Based on data from Bank Indonesia’s Jakarta Interbank Spot Dollar Rate (Jisdor), the rupiah’s exchange rate against the US dollar stood at Rp 16,867 per Wednesday, 11 March 2026. The rupiah’s position strengthened by 12 points from the previous rate of Rp 16,879 in Tuesday, 10 March 2026 trading.
Meanwhile, in spot market trading on Thursday, 12 March 2026 until 09:26 WIB, the rupiah was transacted at Rp 16,894 per US dollar. That position weakened by 8 points or 0.05 per cent from the previous level of Rp 16,886 per US dollar.

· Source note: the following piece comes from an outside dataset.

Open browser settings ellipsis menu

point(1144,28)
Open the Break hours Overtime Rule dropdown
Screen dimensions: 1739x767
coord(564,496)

Economic and money market observer Ibrahim Assuaibi stated that several international institutions have renewed scrutiny of tax collection performance, which is viewed as the root cause of deteriorating government fiscal credibility. The latest scrutiny comes from three global rating agencies: Moody’s, S&P, and Fitch.
Notably, of the three institutions, only S&P has maintained a stable outlook. The other two—Moody’s and Fitch—have downgraded their outlook from stable to negative.
The outlook downgrade is a consequence of market concerns regarding government fiscal credibility. Tax revenue performance, which forms the foundation of state revenue, is considered misaligned with government spending pressures.
As an example, the widening of the 2025 state budget deficit that reached 2.92 per cent of gross domestic product (GDP) has narrowed the government’s fiscal space. This deficit expanded from the statutory target of 2.53 per cent in the 2025 budget law. The trigger is that tax revenues fell short of expectations at only Rp 1,917.6 trillion, or 87.6 per cent of the 2025 target.
Beyond these three institutions, the issue of fiscal credibility and tax revenues has also been flagged by the World Bank in its Country Program Evaluation Report for the fiscal year 2013–2023. The World Bank assessed that over a 10-year period, the government is considered to have not optimally improved tax revenue performance.
This is evident from Indonesia’s tax ratio figure, which is low for a G20 nation. In 2025, Indonesia’s tax ratio fell to 9.31 per cent of GDP. According to the World Bank’s assessment, the cause of tax ratio performance falling short of expectations is the low compliance of taxpayers.